▶ _Given text_
-.-.-

What to Do When the Starter Motor Clicks but Doesn't Turn?
4 Answers
This situation may be caused by a damaged battery or a circuit malfunction. The battery is a crucial component of a car. Without it, the vehicle cannot operate normally. When the engine is not running, the battery supplies power to all electronic devices in the car and is also responsible for starting the engine. Common car faults include: 1. Poor idle operation; symptoms may include unstable idling with engine shaking, idle speed exceeding the upper limit, idle speed falling below the lower limit, or rough idling. These issues may be related to faulty or malfunctioning components such as fuel injectors, oxygen sensors, air flow sensors, exhaust gas recirculation valves, as well as poor connections in control circuits or vacuum lines. 2. Abnormal noises; such as "backfire," "popping," "surging," "knocking," and mechanical noises. "Backfire" occurs when combustion flames spray out from the intake pipe in the opposite direction of intake, accompanied by noise. Possible causes of "backfire" include clogged or stuck main fuel injectors or cold start injectors leading to an overly lean mixture, delayed or misfired ignition, unsealed intake valves, intake manifold leaks, or low or fluctuating fuel pressure.
I remember my car had the same issue, and I was sweating bullets at the time. The clicking sound means the starter solenoid is engaging, but the power isn't transferring. First, check the battery—it might not have enough voltage to turn the starter. Use a voltmeter; if it drops below 9.5V during cranking, it's too weak. I also tried tapping the starter housing—an old mechanic's trick that works when the brushes are stuck. If the battery terminals are hot and corroded, clean off the oxidation ASAP. Last time, my buddy’s car had a burnt relay—the click was very faint, and replacing it cost just 80 bucks. Winter makes it worse—the oil gets thick like honey, and the starter can’t crank the engine at all.

-.-.-

▶ _Provided data_

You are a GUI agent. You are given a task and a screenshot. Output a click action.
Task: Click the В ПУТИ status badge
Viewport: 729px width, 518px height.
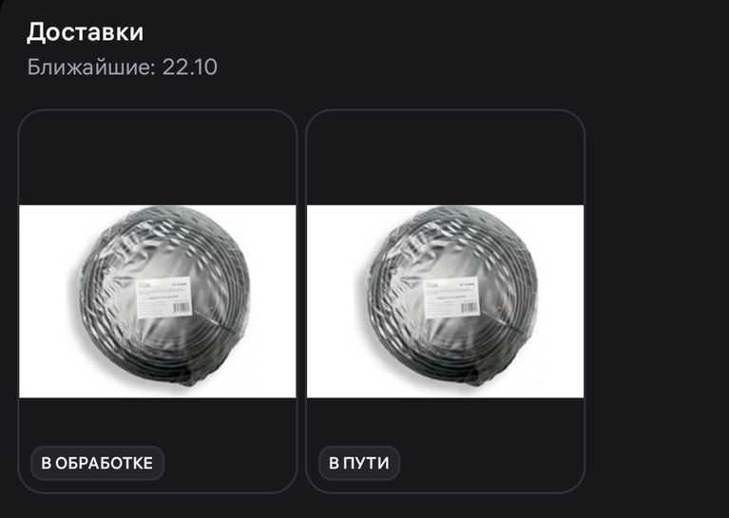coord(359,463)
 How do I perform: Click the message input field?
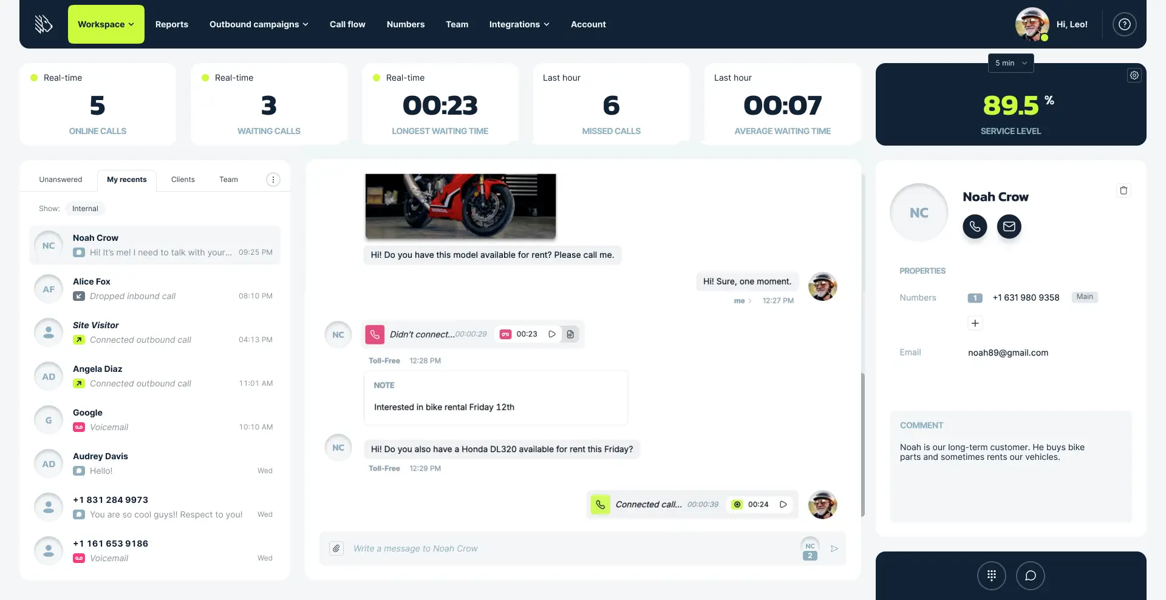(571, 548)
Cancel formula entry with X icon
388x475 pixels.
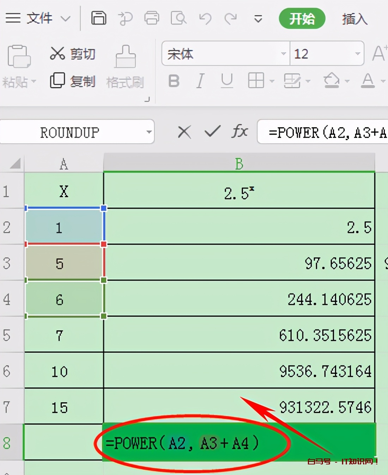pyautogui.click(x=184, y=132)
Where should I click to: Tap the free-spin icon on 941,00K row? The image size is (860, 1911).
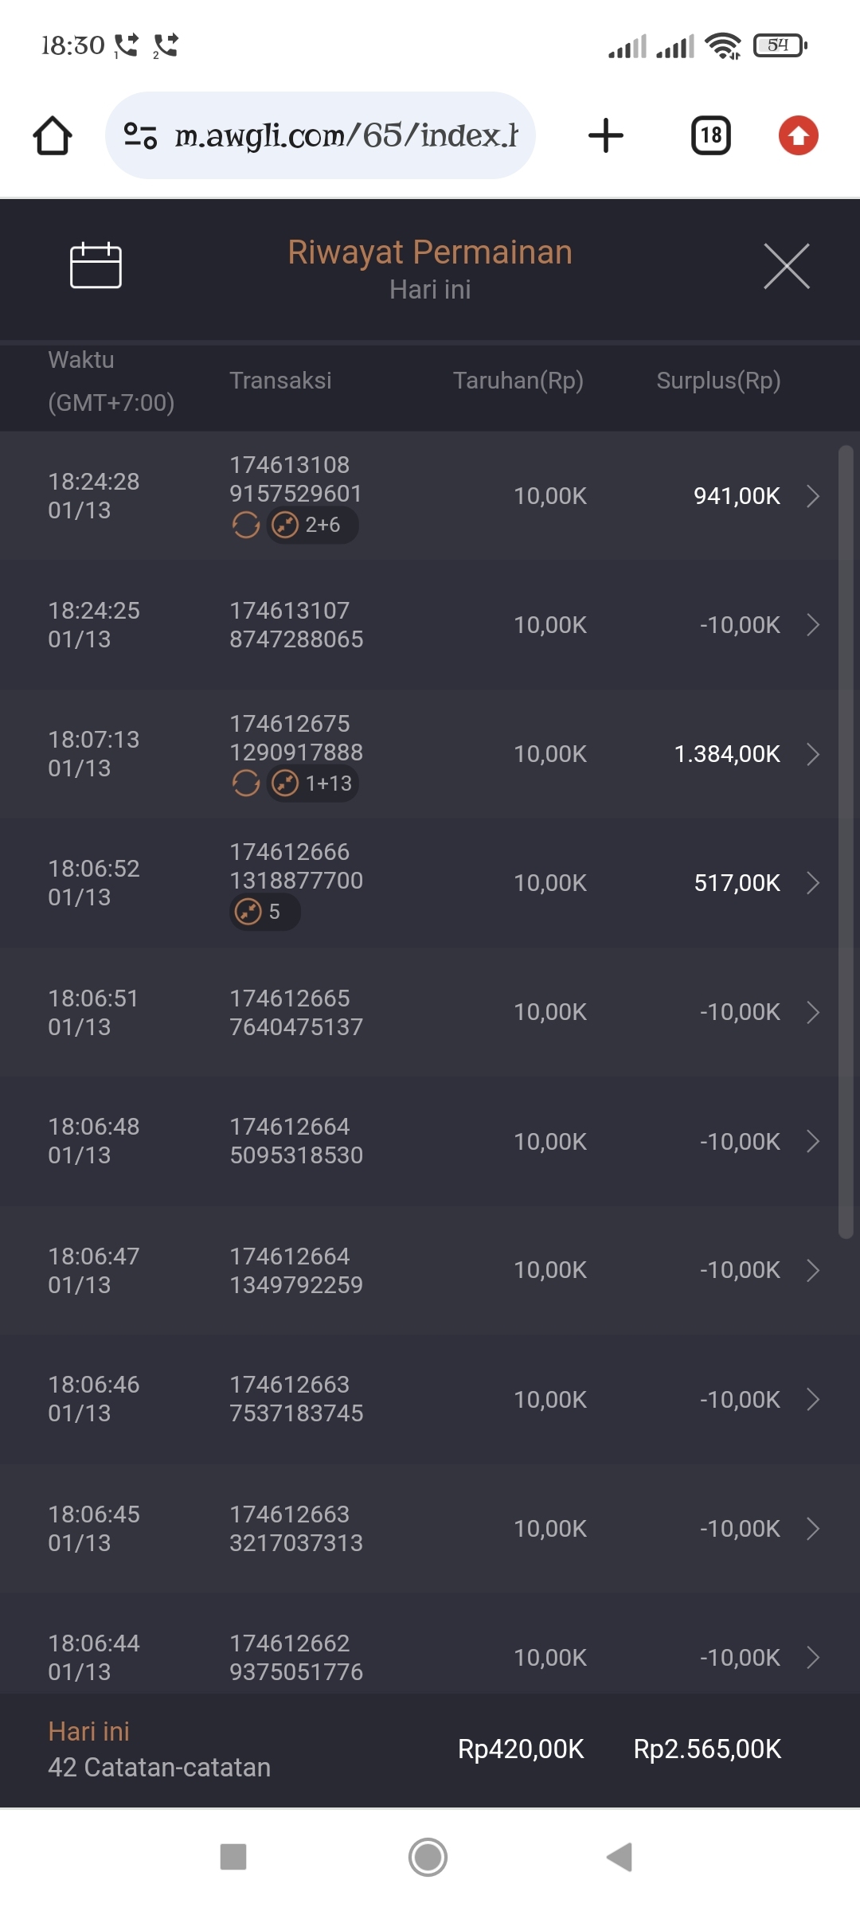tap(246, 526)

-.-.-

▶ _Work instruction A_
List the abnormal noises that the text on a starter motor that clicks but doesn't turn names as common car faults.
▶ _Work instruction B_
Carry on the text on a starter motor that clicks but doesn't turn, beginning after its last sentence.

▶ _Answer section A_
- backfire
- popping
- surging
- knocking
- mechanical noises

▶ _Answer section B_
Don't panic when encountering this issue, let me walk you through the process. First, open the hood and test the battery voltage - if it's below 12.2V when cold, the battery is definitely drained. Try tapping the starter motor with a wrench; sometimes stuck carbon brushes can be loosened by vibration. Then inspect the wiring, paying special attention to whether the thick cable from battery to starter has exposed wires touching ground. I once found loose starter mounting screws causing poor grounding after jump-starting my car. If the starter spins but won't turn the engine, the fork mechanism is likely broken. For modified electrical systems, watch for anti-theft devices that may accidentally lock the starter circuit. In emergencies, you can push-start a manual transmission in second gear, but automatic transmissions will need roadside assistance.
Three common culprits for the starter not turning: weak battery, starter motor failure, or wiring issues. A battery's surface voltage can be misleading—use a specialized tester to check CCA values. The starter solenoid may engage, but if the copper contact surfaces are burnt, current won't flow; sanding them down can provide a temporary fix. Ever heard of a rotor seized in its copper sleeve? Repair shops often soak it in kerosene for hours. Don't overlook the ignition switch—worn contacts can cause intermittent failure. This issue is especially common in vehicles retrofitted with push-start systems.